Collection entries:
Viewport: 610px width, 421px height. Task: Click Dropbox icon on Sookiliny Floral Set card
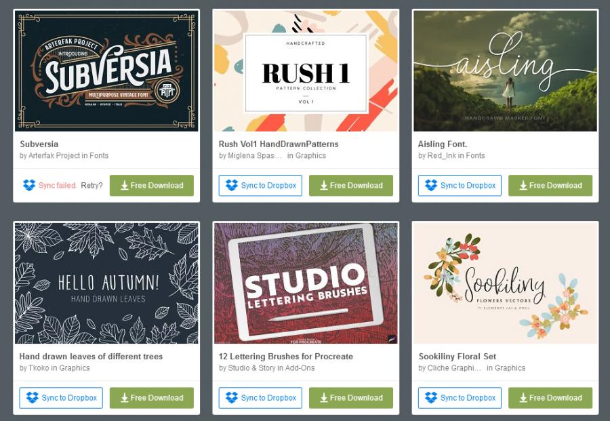[431, 398]
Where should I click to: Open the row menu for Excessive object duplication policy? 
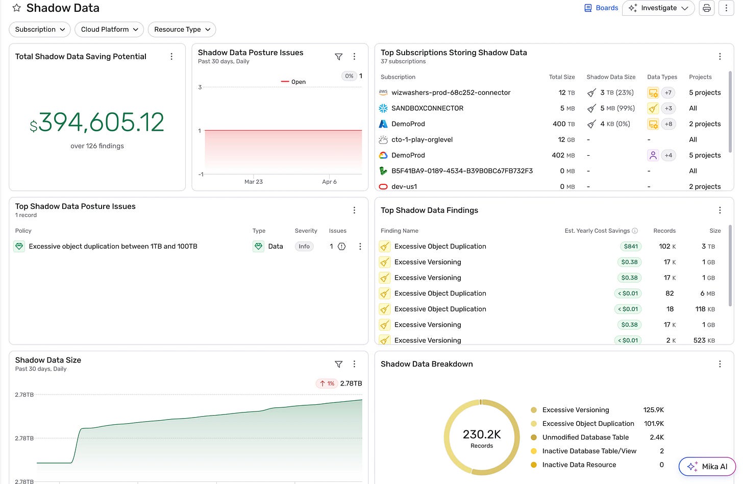click(360, 247)
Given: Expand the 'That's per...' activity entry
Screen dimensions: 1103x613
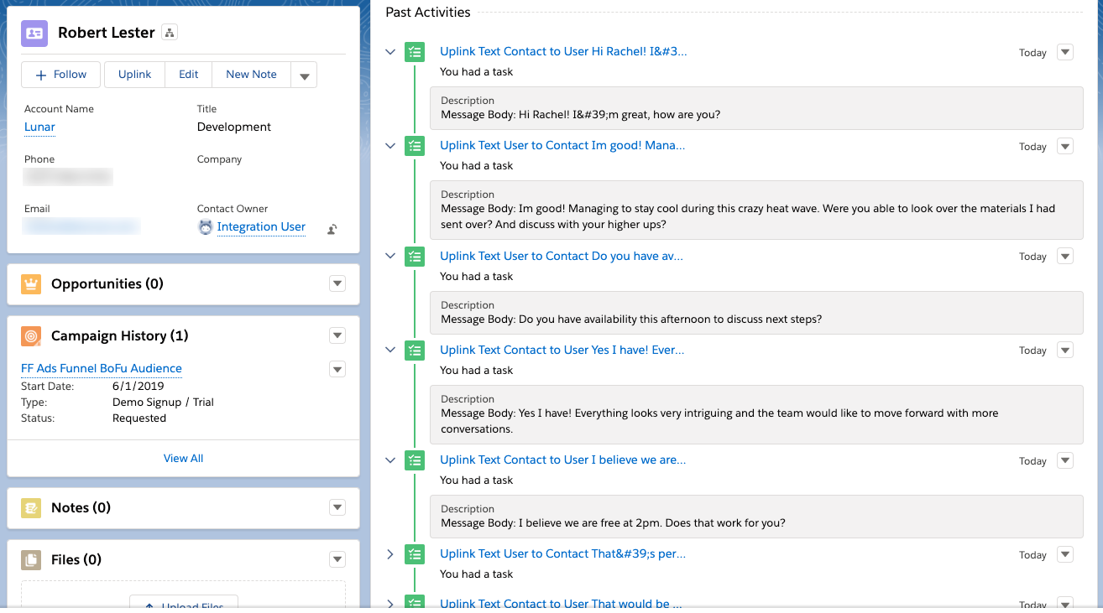Looking at the screenshot, I should (390, 554).
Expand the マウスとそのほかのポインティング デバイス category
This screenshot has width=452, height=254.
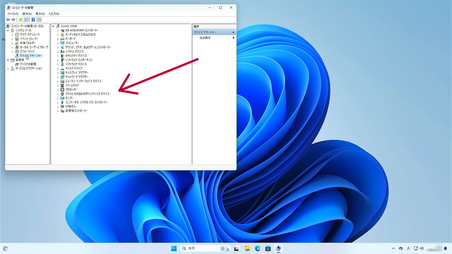(x=57, y=94)
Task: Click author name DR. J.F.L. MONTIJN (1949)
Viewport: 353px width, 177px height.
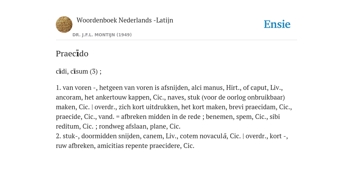Action: tap(102, 35)
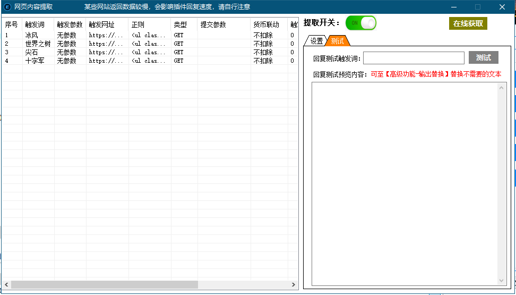Screen dimensions: 516x295
Task: Click preview box scroll down arrow
Action: [x=502, y=280]
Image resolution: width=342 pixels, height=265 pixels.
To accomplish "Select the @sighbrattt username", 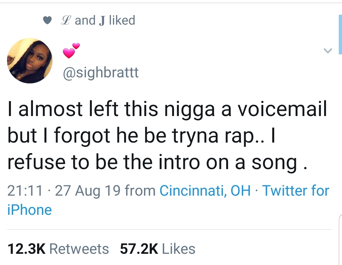I will (x=99, y=73).
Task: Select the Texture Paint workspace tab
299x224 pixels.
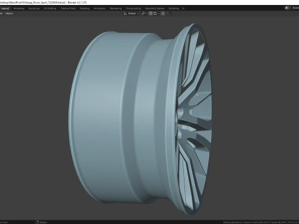Action: pos(68,9)
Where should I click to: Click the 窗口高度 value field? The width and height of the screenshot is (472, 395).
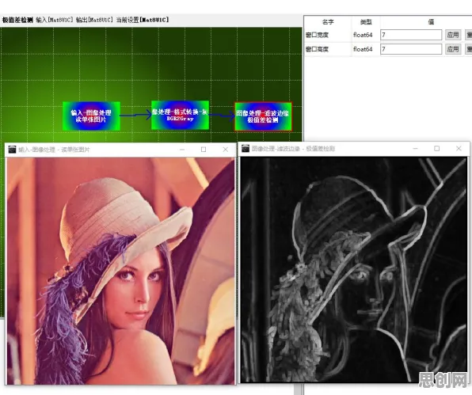(411, 49)
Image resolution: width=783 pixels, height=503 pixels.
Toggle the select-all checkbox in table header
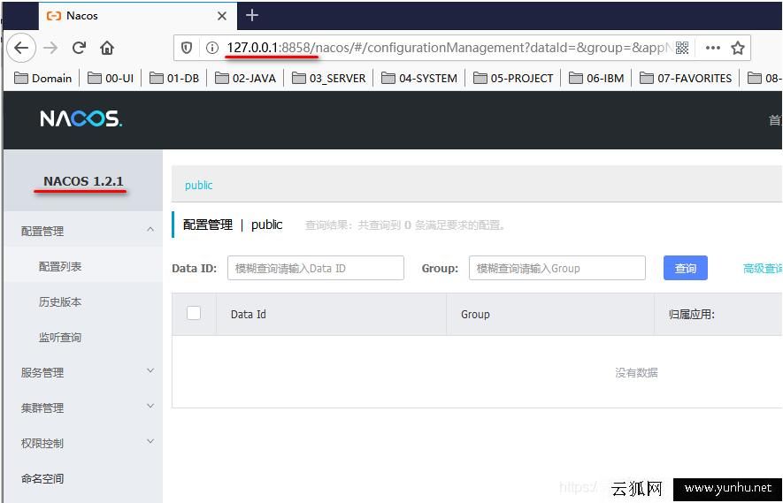(194, 313)
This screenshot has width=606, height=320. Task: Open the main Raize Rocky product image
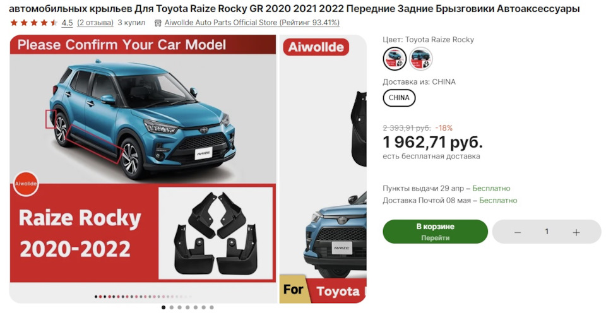(143, 158)
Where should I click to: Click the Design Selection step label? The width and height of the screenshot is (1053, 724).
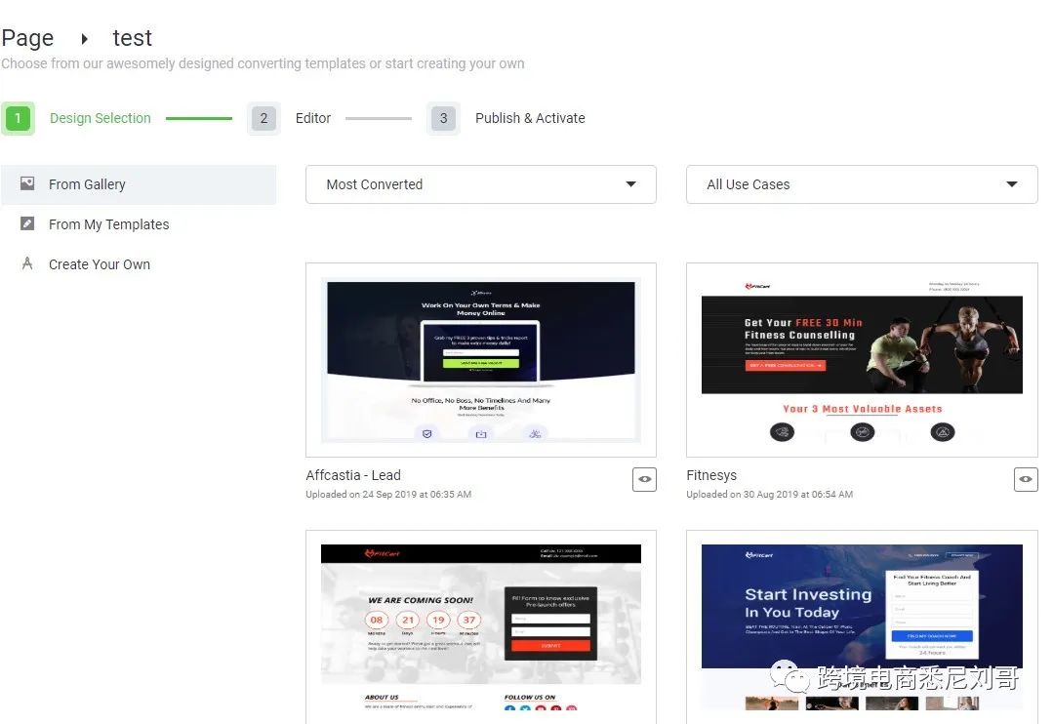click(x=101, y=118)
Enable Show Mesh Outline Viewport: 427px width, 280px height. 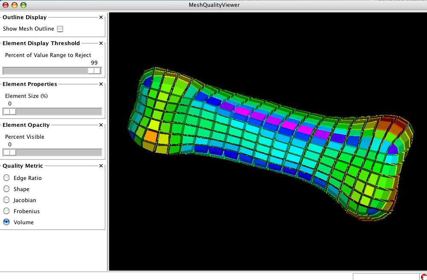click(60, 29)
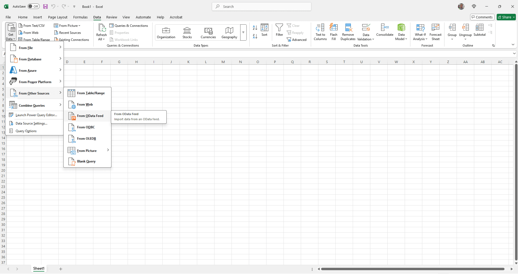Switch to the Formulas tab

tap(80, 17)
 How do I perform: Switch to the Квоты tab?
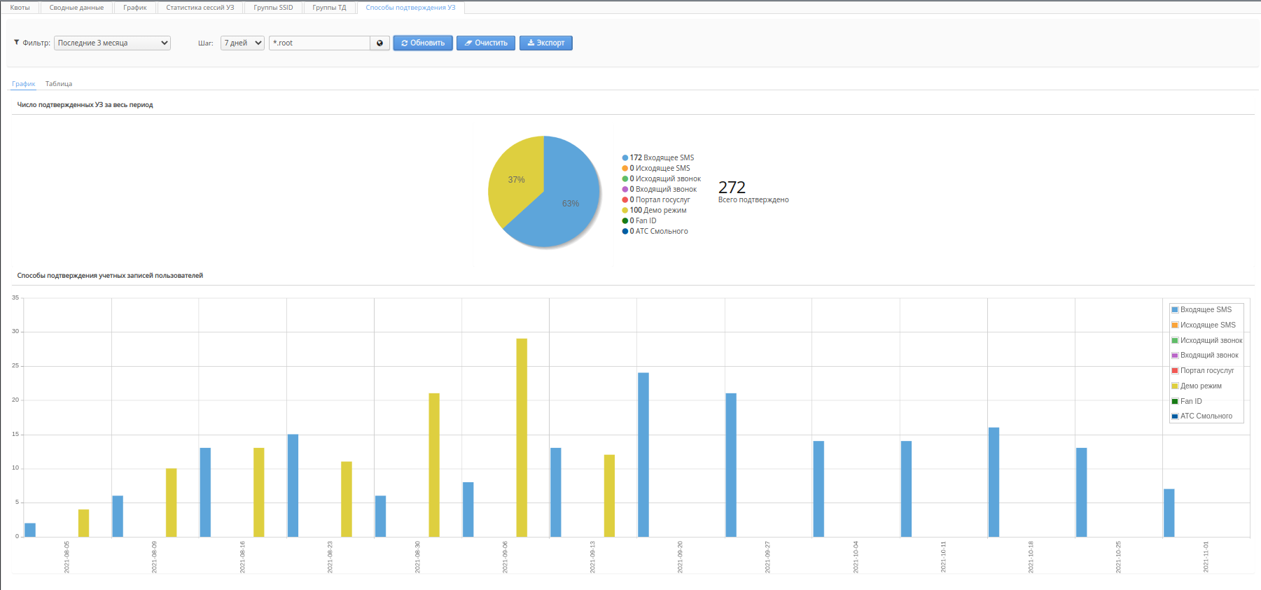click(x=20, y=8)
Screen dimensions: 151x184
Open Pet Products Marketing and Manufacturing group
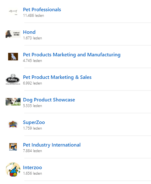(x=72, y=55)
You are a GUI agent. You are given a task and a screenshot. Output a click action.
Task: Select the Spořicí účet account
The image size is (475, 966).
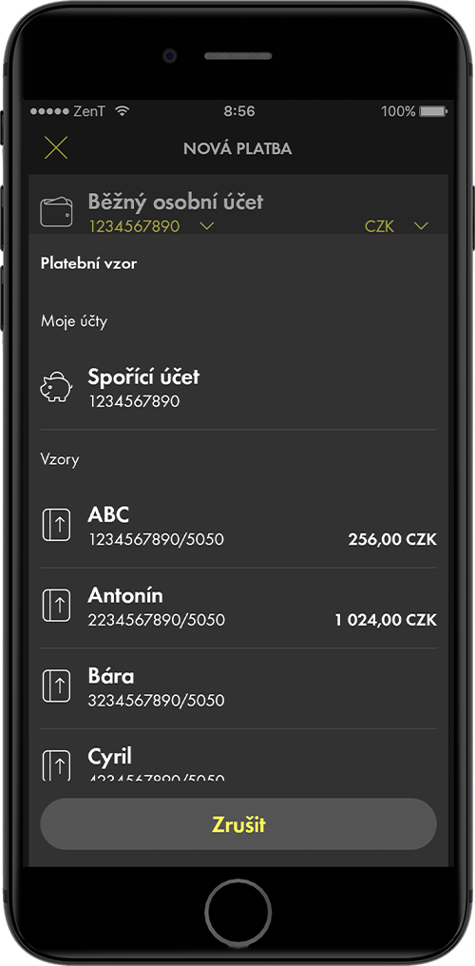tap(238, 389)
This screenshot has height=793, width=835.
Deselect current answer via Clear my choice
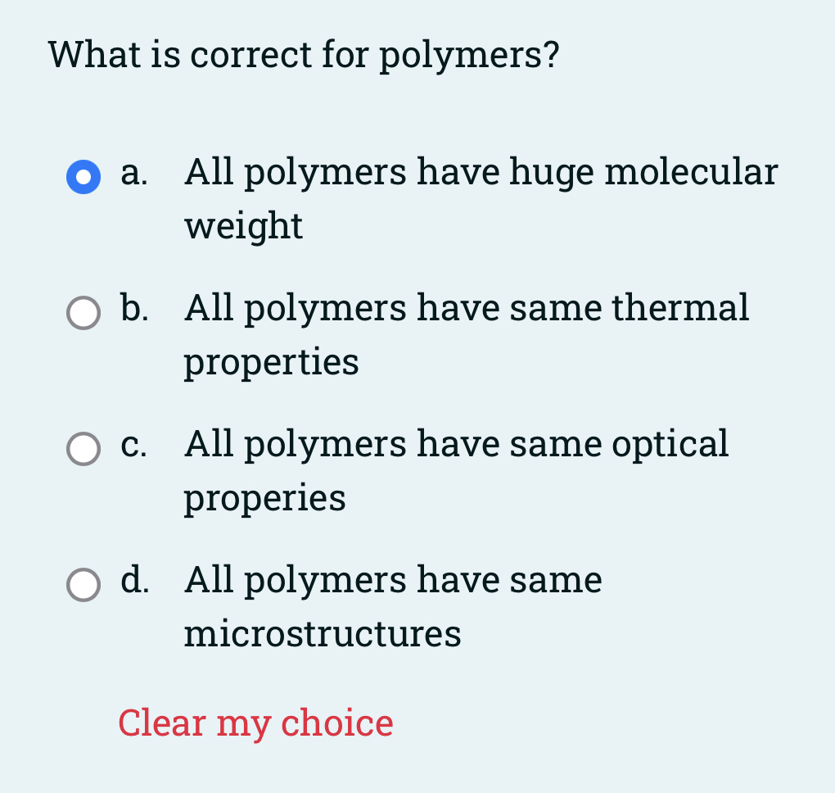(255, 723)
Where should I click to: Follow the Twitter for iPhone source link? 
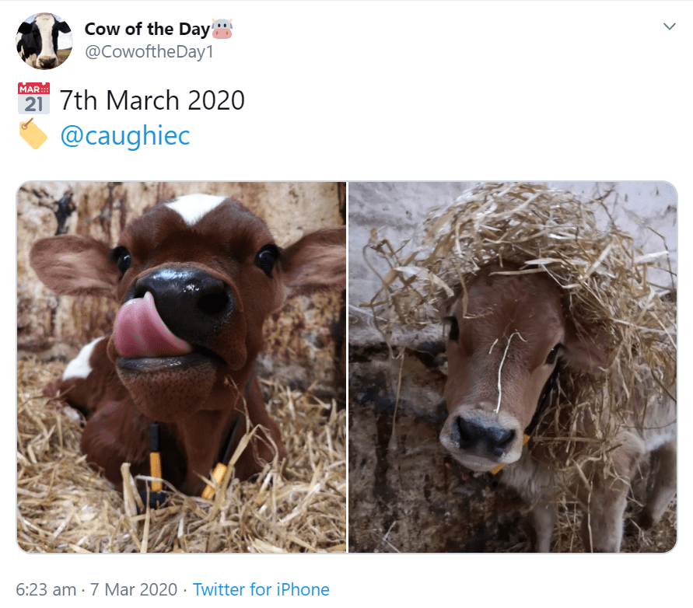pos(261,589)
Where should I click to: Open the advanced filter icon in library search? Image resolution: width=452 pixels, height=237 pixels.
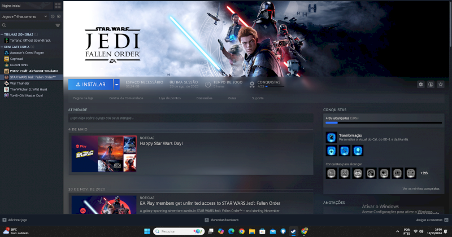[x=58, y=25]
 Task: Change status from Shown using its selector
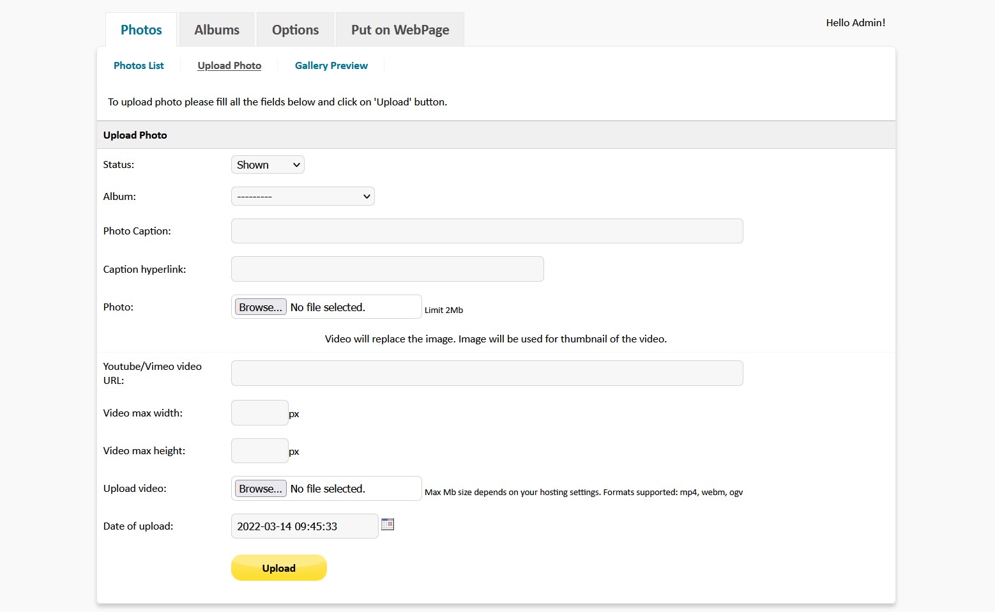click(267, 164)
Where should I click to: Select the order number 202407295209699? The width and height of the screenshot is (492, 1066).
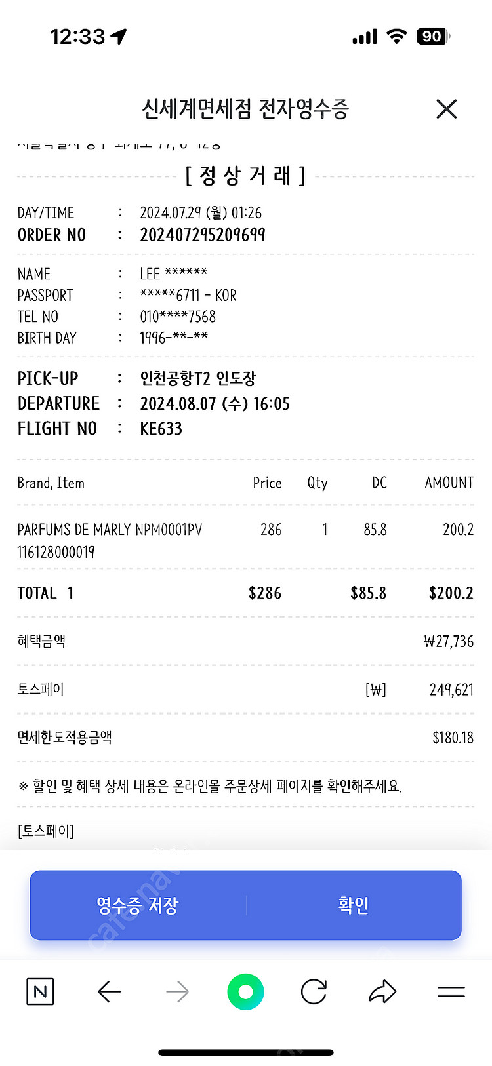click(x=203, y=235)
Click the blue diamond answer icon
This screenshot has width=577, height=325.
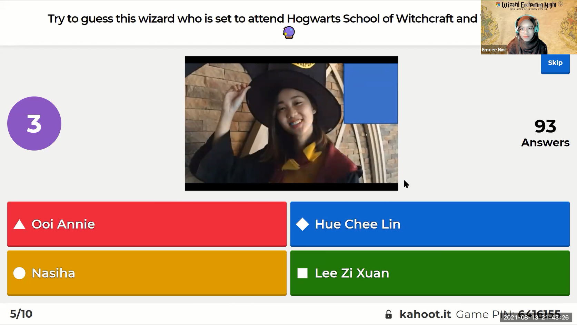click(x=302, y=224)
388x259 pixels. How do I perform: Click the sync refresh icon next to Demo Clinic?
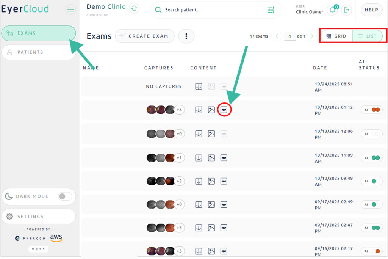click(x=134, y=8)
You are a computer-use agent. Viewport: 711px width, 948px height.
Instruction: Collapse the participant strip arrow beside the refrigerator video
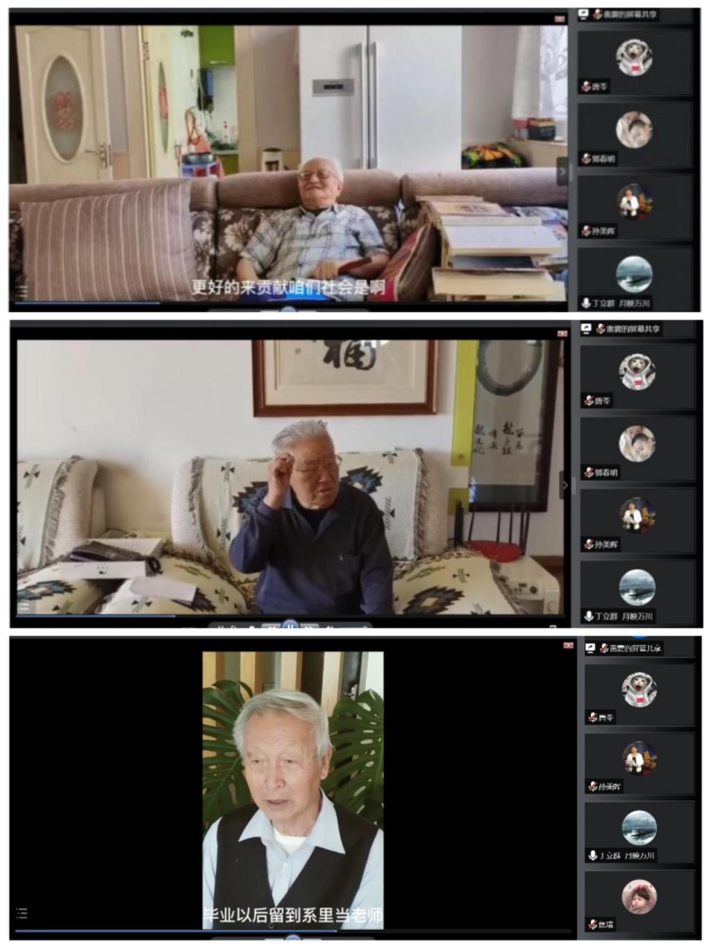[x=562, y=171]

Task instructions: Only the lines from the one with "You are a computer-use" through the last line above belong in the answer. Reproduce them exactly, without the pictures.

Answer:
You are a computer-use agent. Viewport: 711px width, 948px height.
Instruction: Collapse the participant strip arrow beside the refrigerator video
[x=562, y=171]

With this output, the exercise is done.